Kosmos 880
- Mission type: ASAT target
- COSPAR ID: 1976-120A
- SATCAT no.: 09601

Spacecraft properties
- Spacecraft type: Lira
- Manufacturer: Yuzhnoye
- Launch mass: 650 kilograms (1,430 lb)

Start of mission
- Launch date: 9 December 1976, 20:00 UTC
- Rocket: Kosmos-3M
- Launch site: Plesetsk 132/2

Orbital parameters
- Reference system: Geocentric
- Regime: Low Earth
- Perigee altitude: 558 kilometres (347 mi)
- Apogee altitude: 614 kilometres (382 mi)
- Inclination: 65.8 degrees
- Period: 96.3 minutes

= Kosmos 880 =

Soviet anti-satellite target test satellite

Kosmos 880 (Космос 880 meaning Cosmos 880) was a satellite which was used as a target for tests of anti-satellite weapons. It was launched by the Soviet Union in 1976 as part of the Dnepropetrovsk Sputnik programme, and used as a target for Kosmos 886, as part of the Istrebitel Sputnikov programme.

It was launched aboard a Kosmos-3M carrier rocket, from Site 132/2 at the Plesetsk Cosmodrome. The launch occurred at 20:00 UTC on 9 December 1976.

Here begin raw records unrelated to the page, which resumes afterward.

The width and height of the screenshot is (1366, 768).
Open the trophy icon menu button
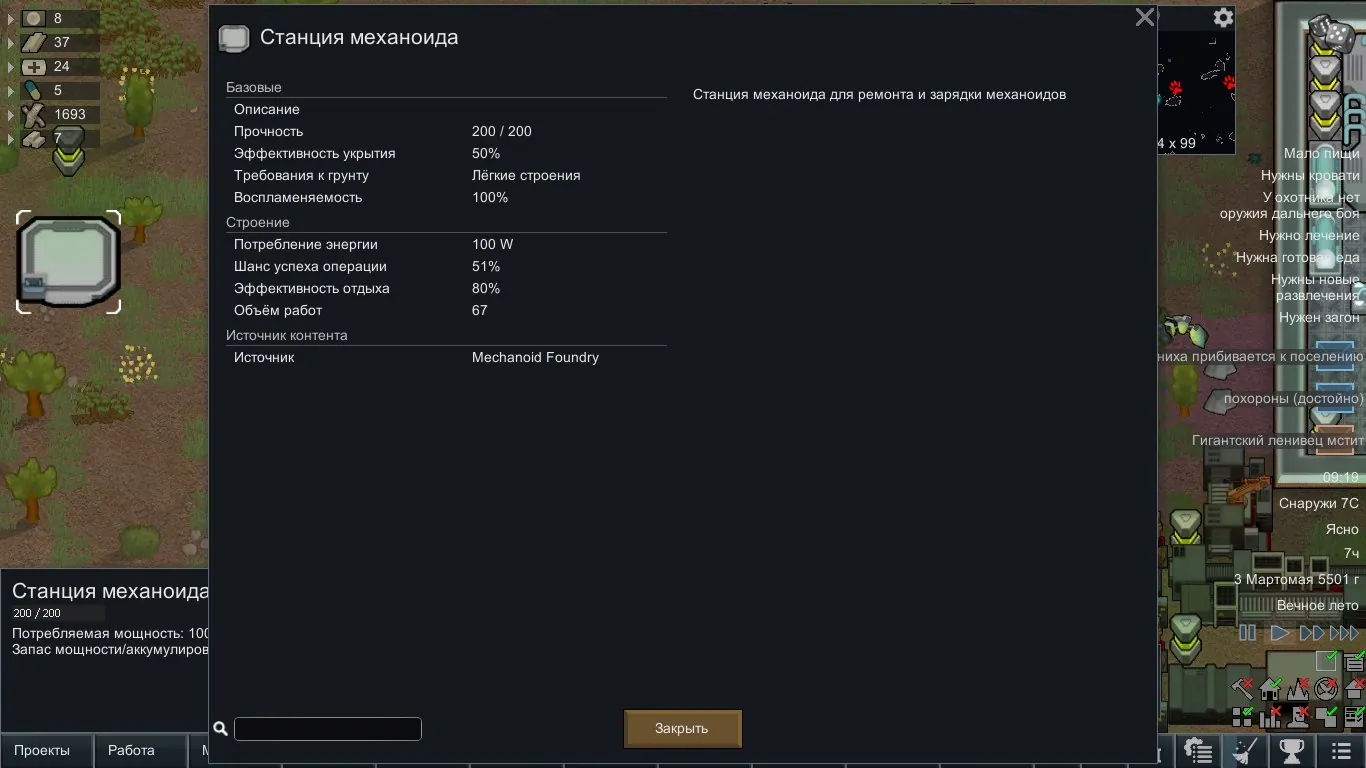1292,750
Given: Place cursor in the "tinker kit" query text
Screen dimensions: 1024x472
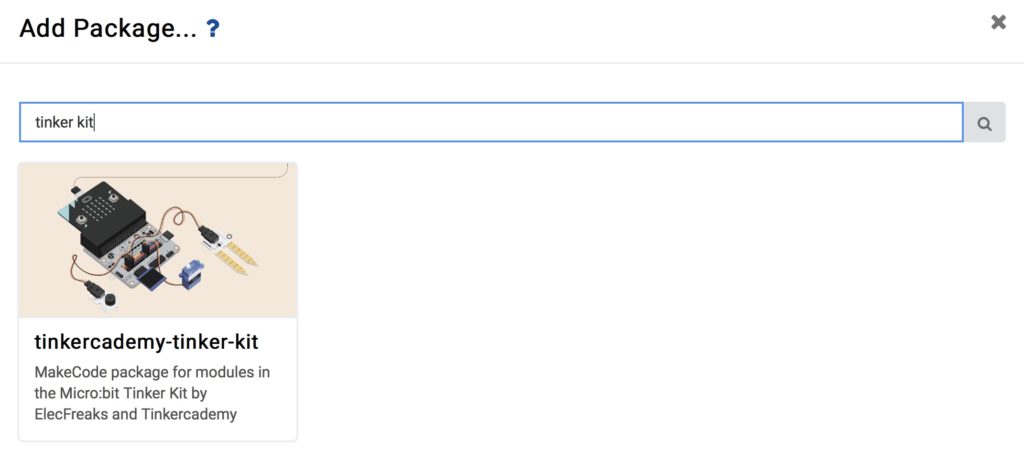Looking at the screenshot, I should point(65,122).
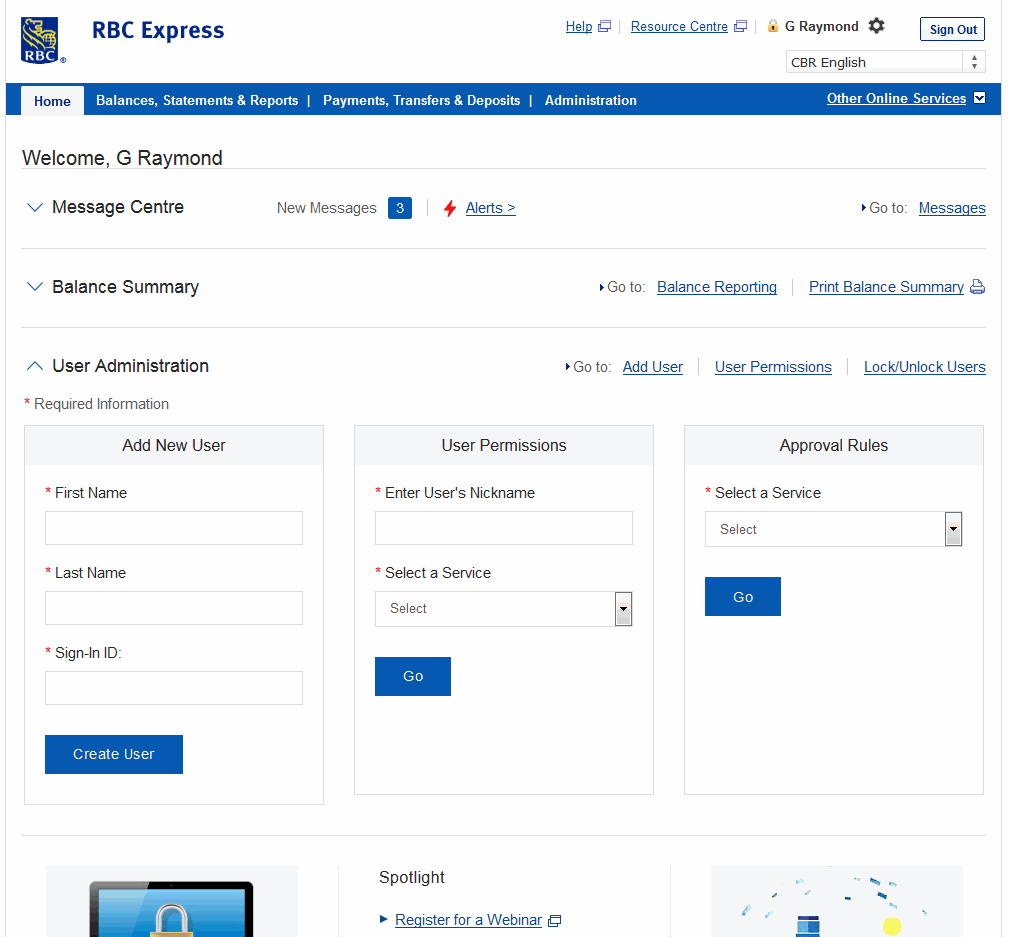Open Balances, Statements & Reports menu
1009x937 pixels.
[x=197, y=100]
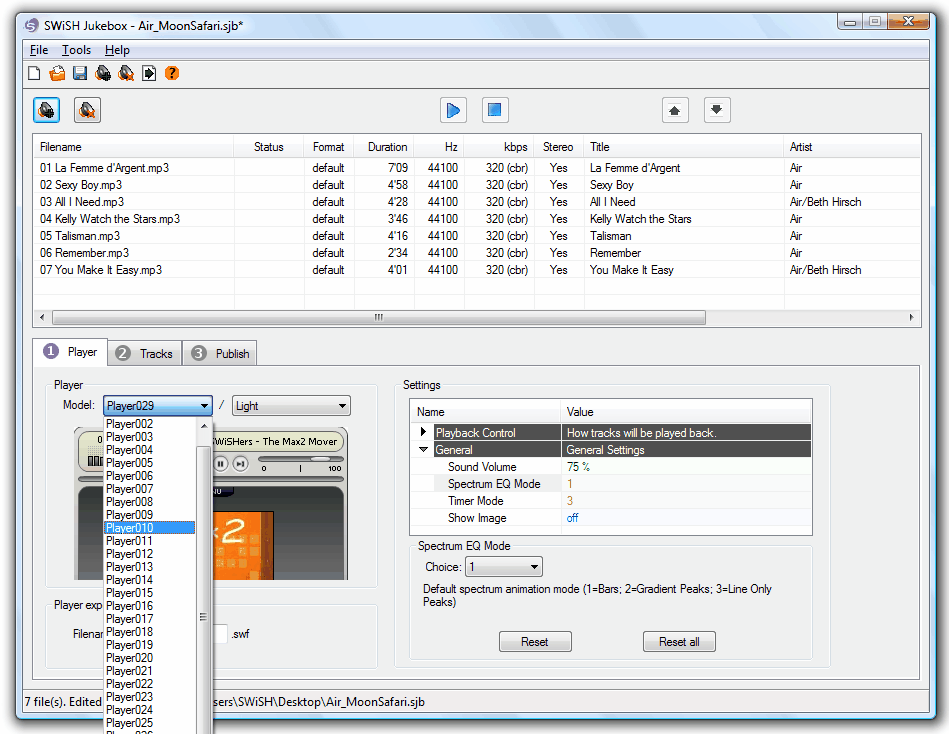Click the Export arrow icon in toolbar
949x734 pixels.
[x=149, y=73]
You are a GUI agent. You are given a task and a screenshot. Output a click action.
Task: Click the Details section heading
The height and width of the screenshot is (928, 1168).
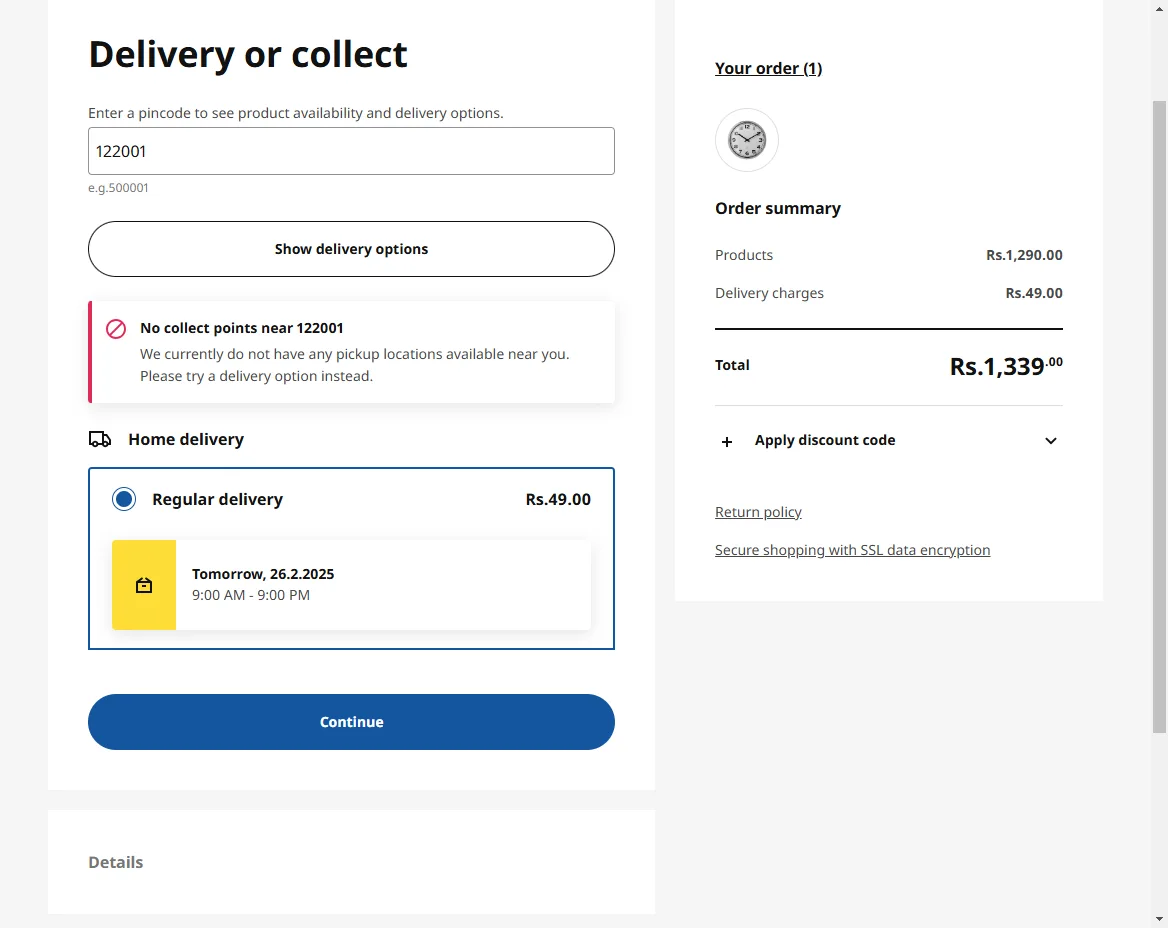(116, 862)
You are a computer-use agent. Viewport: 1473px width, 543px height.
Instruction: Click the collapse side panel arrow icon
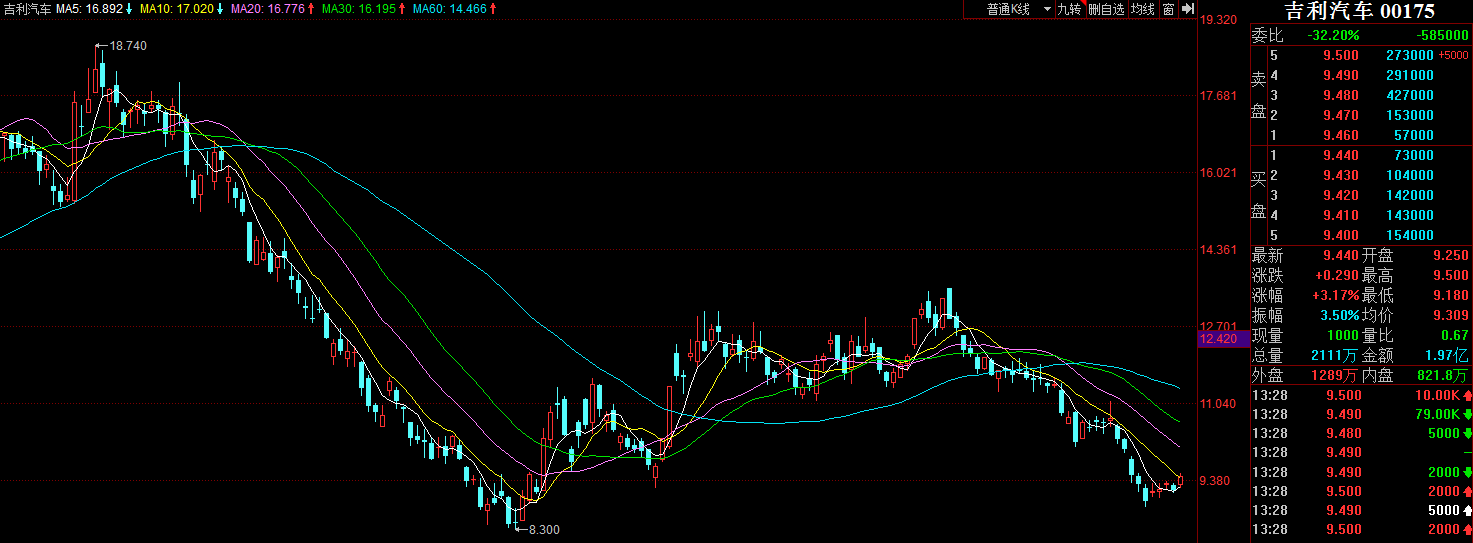click(1188, 9)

Kosmos 880 was placed into a low Earth orbit with a perigee of 558 km, an apogee of 614 km, 65.8 degrees of inclination, and an orbital period of 96.3 minutes. It was successfully intercepted and destroyed by Kosmos 886 on 27 December 1976. The last catalogued piece of debris decayed from orbit on 9 December 2001 (although pieces of debris of Kosmos 886, the intercepting device, remain in orbit as of 2023).

Kosmos 880 was the fourth of ten Lira satellites to be launched, of which all but the first were successful. Lira was derived from the earlier DS-P1-M satellite, which it replaced.